REQUIRED TASK
Copy out every one of the records below word for word, omitting the pictures.

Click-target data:
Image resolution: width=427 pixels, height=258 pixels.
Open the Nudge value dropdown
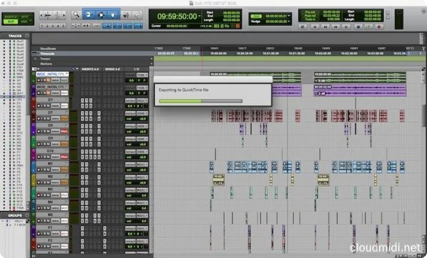click(x=289, y=22)
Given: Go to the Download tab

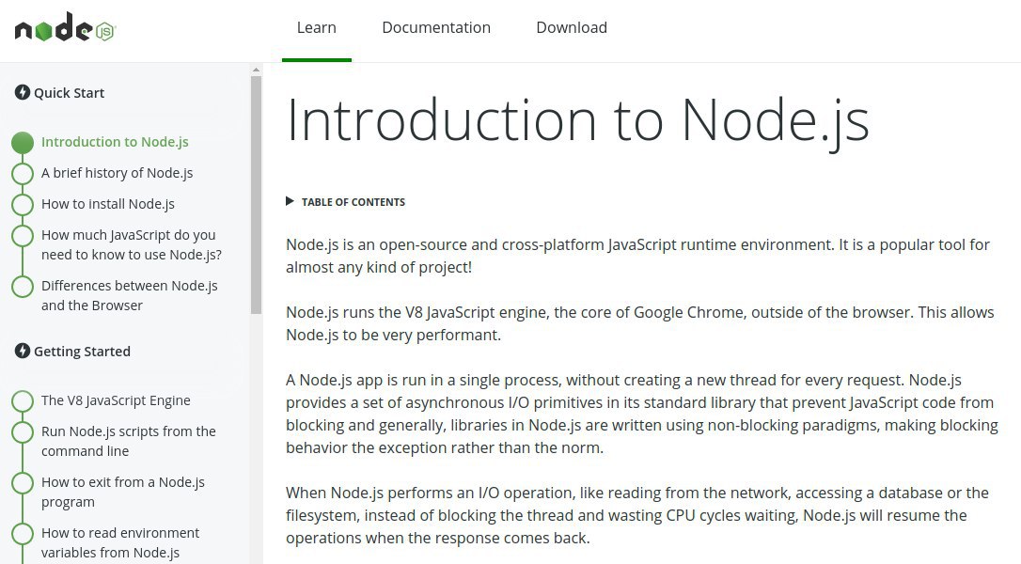Looking at the screenshot, I should pyautogui.click(x=572, y=28).
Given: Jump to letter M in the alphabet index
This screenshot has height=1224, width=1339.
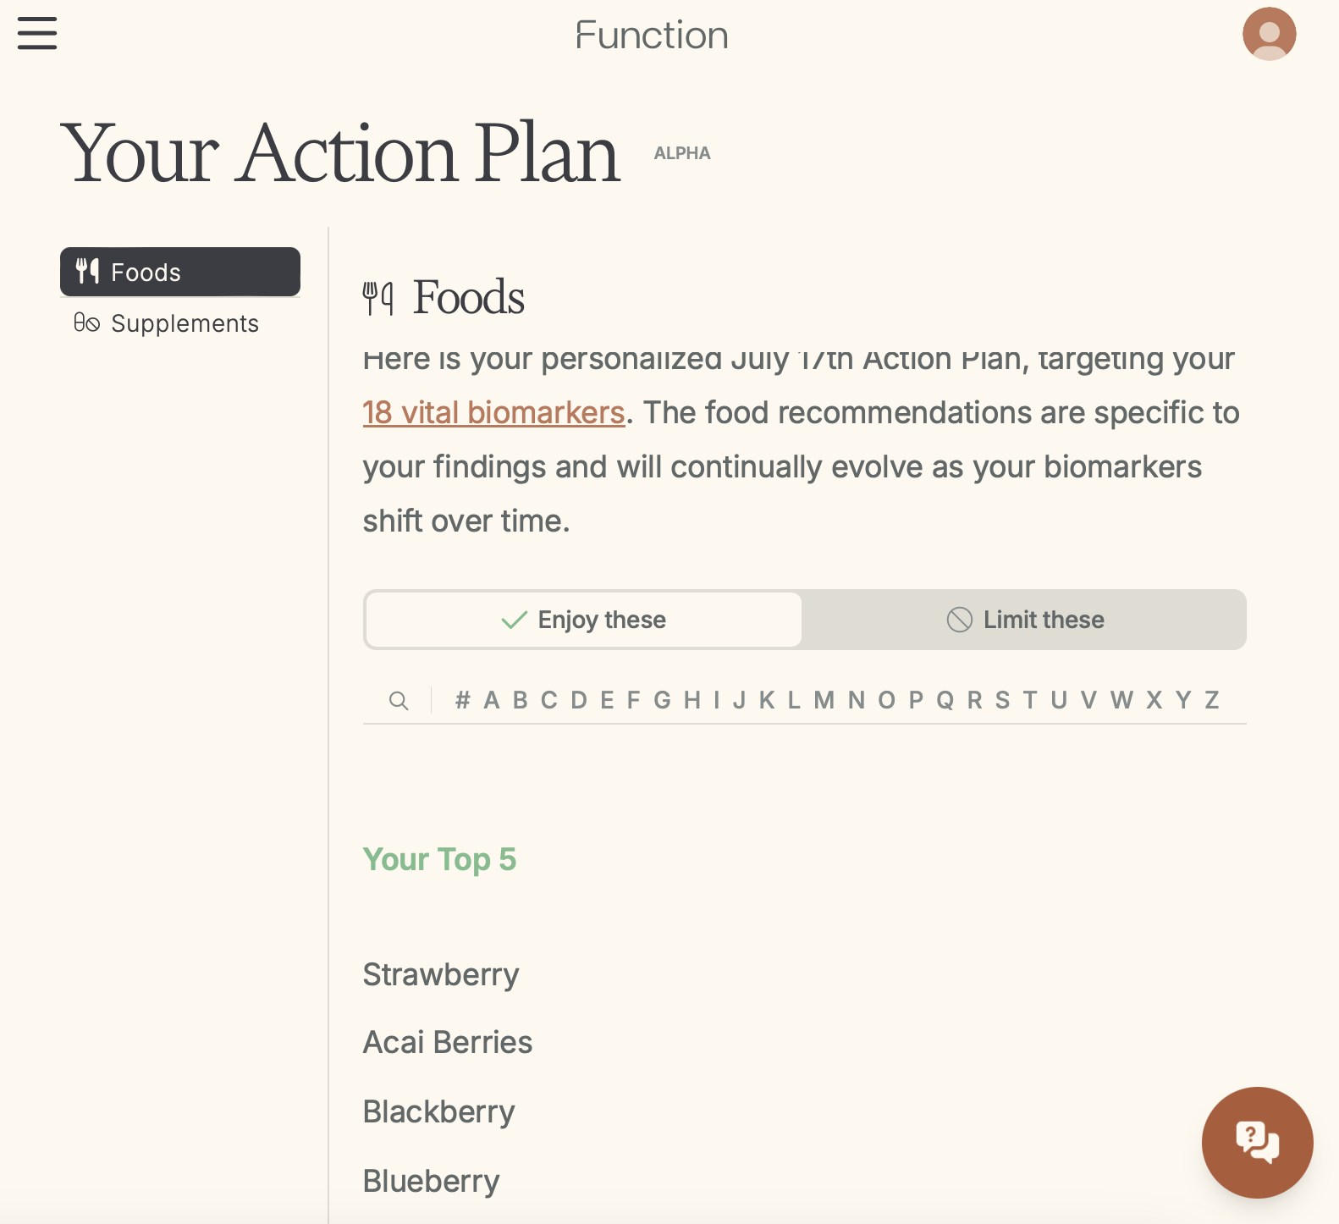Looking at the screenshot, I should 824,700.
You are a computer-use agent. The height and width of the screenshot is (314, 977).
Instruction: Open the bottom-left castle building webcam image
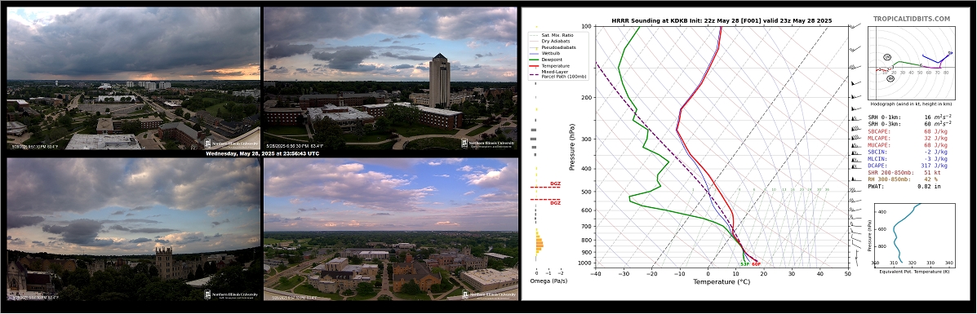(133, 229)
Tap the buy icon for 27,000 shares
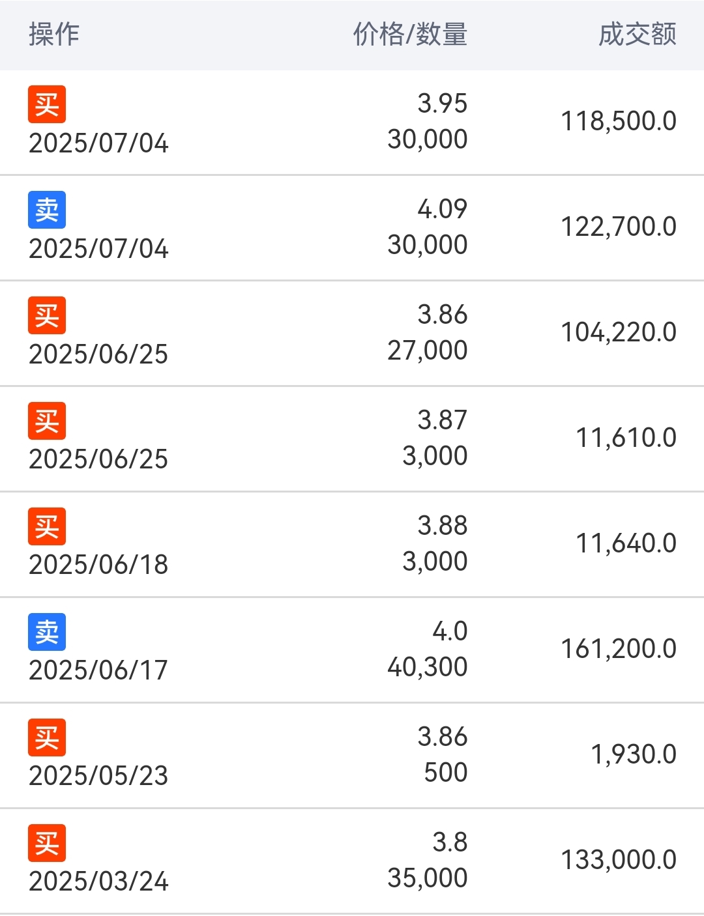Viewport: 704px width, 916px height. click(x=47, y=315)
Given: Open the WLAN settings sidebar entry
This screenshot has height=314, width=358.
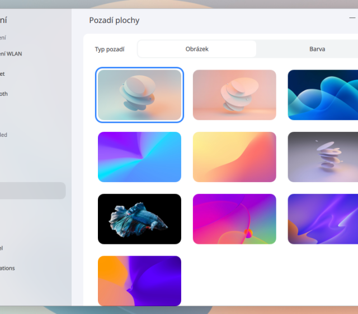Looking at the screenshot, I should tap(17, 54).
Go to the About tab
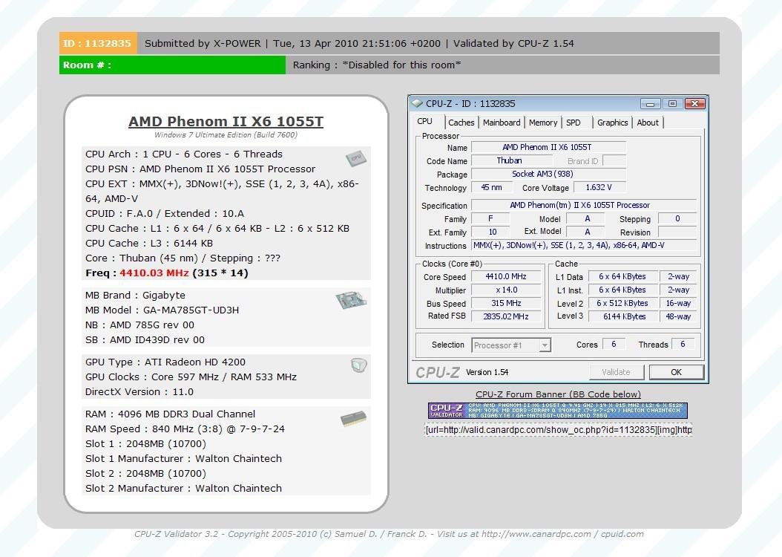 [x=648, y=123]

TASK RESULT
Image resolution: width=427 pixels, height=258 pixels.
Open the Nudge value dropdown
click(x=289, y=22)
Given: Go to the Download tab

Looking at the screenshot, I should pyautogui.click(x=572, y=28).
Given: Jump to letter M in the alphabet index
This screenshot has height=1224, width=1339.
Looking at the screenshot, I should 824,700.
You are a computer-use agent. The height and width of the screenshot is (314, 977).
Instruction: Open the bottom-left castle building webcam image
(133, 229)
Tap the buy icon for 27,000 shares
Viewport: 704px width, 916px height. click(x=47, y=315)
Given: Open the WLAN settings sidebar entry
This screenshot has height=314, width=358.
Looking at the screenshot, I should tap(17, 54).
Go to the About tab
 [x=648, y=123]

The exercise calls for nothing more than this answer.